In a report on residential mortgages sold on to investors in securitisation deals, Moody’s said that mortgage arrears reached 1.7 per cent of loans in the first three months of this year, up from 1 per cent on a year earlier. The redemption rate for mortgage repayments fell from 13.4 per cent to 5.8 per cent this year, “the lowest level observed this decade in Ireland”.
“The decline in the total redemption rate is indicative of the tight credit conditions and weak economic expectations,” said Moody’s analyst Georgij Ludmirskij.
Moody’s said only one property had been repossessed in an Irish prime mortgage transaction in the first three months of the year.
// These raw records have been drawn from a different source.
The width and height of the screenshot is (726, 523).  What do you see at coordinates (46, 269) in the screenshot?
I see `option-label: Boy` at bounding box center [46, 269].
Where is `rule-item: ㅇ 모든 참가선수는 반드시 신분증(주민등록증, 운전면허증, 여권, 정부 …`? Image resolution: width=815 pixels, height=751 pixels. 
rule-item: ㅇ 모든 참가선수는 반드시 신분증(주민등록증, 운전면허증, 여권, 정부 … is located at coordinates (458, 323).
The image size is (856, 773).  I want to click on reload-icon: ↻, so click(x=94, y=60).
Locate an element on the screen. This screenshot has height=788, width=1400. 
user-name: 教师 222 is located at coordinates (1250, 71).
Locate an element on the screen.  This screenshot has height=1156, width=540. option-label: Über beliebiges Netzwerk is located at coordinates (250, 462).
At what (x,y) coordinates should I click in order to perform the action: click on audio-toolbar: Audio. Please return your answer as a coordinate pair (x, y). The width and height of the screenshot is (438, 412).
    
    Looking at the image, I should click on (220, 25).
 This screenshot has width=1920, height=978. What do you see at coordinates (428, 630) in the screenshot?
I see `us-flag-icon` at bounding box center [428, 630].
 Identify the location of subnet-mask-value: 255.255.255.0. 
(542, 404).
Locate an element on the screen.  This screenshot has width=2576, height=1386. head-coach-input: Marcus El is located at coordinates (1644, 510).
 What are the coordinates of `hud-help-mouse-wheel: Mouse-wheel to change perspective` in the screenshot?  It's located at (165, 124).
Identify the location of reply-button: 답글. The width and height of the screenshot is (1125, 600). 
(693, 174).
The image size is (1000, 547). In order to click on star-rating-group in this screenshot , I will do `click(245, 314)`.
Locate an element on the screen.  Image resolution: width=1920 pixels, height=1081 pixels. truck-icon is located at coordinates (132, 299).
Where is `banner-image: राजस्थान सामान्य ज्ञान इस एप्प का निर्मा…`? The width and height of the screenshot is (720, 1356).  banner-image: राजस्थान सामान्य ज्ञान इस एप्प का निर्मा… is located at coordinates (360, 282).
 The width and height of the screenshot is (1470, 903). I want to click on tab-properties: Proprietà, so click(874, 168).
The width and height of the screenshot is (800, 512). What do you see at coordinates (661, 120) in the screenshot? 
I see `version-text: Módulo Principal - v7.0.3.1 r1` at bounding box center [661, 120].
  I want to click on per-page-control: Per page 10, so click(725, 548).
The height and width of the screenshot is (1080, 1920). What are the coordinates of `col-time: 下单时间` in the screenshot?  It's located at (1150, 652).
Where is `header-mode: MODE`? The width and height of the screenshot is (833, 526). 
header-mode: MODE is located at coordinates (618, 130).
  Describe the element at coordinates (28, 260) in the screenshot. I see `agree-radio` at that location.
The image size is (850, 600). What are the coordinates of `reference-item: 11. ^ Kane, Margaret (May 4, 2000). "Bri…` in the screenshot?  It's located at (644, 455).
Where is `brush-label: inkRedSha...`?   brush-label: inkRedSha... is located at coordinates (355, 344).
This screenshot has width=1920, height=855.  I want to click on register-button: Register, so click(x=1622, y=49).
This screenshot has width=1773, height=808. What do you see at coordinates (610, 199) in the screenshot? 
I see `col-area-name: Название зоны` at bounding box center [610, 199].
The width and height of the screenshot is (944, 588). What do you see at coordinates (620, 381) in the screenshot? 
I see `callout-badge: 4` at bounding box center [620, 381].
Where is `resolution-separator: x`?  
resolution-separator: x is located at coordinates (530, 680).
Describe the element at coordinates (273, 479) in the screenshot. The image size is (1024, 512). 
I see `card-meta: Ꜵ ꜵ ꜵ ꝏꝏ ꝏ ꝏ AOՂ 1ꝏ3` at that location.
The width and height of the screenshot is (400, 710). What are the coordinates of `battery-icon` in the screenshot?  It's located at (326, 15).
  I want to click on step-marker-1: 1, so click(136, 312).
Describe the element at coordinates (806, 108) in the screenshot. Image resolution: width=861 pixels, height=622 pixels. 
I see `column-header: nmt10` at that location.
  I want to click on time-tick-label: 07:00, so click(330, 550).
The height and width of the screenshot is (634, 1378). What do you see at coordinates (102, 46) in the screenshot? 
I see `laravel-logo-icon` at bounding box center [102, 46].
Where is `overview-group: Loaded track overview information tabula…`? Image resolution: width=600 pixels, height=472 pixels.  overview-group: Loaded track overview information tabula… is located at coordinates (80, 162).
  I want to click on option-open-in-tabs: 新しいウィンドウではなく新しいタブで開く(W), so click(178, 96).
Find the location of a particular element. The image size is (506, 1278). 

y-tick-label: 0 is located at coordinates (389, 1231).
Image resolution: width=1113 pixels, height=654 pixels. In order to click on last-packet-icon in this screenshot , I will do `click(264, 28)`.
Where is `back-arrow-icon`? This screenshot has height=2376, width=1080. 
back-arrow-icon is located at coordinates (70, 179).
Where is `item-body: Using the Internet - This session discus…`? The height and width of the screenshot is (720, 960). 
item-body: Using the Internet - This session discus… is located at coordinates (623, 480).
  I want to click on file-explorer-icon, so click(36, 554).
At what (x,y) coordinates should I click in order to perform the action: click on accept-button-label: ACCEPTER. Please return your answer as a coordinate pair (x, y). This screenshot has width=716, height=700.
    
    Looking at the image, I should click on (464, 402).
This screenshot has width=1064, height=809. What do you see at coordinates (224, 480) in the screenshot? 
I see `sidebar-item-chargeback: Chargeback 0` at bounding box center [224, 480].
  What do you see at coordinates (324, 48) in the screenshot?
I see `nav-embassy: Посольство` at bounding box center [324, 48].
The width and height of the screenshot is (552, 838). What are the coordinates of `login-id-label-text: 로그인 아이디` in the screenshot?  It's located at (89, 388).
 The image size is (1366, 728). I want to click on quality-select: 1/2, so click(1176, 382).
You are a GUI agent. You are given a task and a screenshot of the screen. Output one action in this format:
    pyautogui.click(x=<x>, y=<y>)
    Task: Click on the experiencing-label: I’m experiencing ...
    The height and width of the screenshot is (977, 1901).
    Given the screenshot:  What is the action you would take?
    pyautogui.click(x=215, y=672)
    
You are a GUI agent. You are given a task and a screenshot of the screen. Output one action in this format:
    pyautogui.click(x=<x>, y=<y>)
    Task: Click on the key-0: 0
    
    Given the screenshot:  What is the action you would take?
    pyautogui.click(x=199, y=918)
The agency said average loans which were in arrears of more than 360 days remained low at 0.3 per cent of the loans, although this was up from 0.1 per cent a year earlier. “Further deterioration should be expected as a result of rising unemployment and house price depreciation,” said Mr Ludmirskij.
Moody’s said although strong growth in house prices had left borrowers with “equity cushions” on mortgages dating back several years, the pace and impact of the slowdown “have been exceeding forecasts during the course of the past year”. As a result, the “available equity cushions are shrinking, while the risk of borrowers becoming unemployed increases”.